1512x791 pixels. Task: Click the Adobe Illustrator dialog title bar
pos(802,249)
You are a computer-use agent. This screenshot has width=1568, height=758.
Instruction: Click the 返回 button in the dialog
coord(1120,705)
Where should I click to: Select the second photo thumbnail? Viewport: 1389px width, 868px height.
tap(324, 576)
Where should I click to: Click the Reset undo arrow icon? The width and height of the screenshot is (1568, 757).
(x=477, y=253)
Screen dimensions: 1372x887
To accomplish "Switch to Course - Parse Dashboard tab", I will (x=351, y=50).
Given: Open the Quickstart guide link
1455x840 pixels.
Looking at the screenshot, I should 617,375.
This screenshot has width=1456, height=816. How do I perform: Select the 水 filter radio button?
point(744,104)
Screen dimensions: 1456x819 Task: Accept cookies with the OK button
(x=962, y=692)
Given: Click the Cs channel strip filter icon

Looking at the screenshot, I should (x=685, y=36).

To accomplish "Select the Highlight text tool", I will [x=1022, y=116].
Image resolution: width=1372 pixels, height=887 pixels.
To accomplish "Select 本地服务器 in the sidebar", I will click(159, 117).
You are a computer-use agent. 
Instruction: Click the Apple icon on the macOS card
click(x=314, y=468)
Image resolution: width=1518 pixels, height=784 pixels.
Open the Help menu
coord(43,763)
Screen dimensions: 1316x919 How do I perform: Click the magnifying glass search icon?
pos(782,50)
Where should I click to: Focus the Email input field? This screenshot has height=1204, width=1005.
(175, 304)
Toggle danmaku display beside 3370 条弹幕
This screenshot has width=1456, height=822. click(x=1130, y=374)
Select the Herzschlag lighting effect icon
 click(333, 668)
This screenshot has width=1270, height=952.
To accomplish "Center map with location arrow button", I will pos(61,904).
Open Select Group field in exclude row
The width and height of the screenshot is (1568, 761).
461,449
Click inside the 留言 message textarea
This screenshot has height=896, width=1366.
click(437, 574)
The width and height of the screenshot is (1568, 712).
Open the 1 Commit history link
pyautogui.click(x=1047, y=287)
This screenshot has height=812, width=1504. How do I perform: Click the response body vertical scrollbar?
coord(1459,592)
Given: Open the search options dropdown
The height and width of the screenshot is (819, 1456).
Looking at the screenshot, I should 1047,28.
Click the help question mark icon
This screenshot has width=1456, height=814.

----

**YOUR OBJECTIVE:**
Only a word-for-word repetition of the lines from the one containing "Toggle danmaku display beside 3370 条弹幕" to the final line of the data above counts as the answer.

**SOLUTION FOR THIS PROBLEM:**
Toggle danmaku display beside 3370 条弹幕
This screenshot has width=1456, height=822. click(x=1130, y=374)
Select the Herzschlag lighting effect icon
 click(333, 668)
This screenshot has width=1270, height=952.
To accomplish "Center map with location arrow button", I will pos(61,904).
Open Select Group field in exclude row
The width and height of the screenshot is (1568, 761).
461,449
Click inside the 留言 message textarea
This screenshot has height=896, width=1366.
click(437, 574)
The width and height of the screenshot is (1568, 712).
Open the 1 Commit history link
pyautogui.click(x=1047, y=287)
This screenshot has height=812, width=1504. How do I perform: Click the response body vertical scrollbar?
coord(1459,592)
Given: Open the search options dropdown
The height and width of the screenshot is (819, 1456).
Looking at the screenshot, I should 1047,28.
Click the help question mark icon
This screenshot has width=1456, height=814.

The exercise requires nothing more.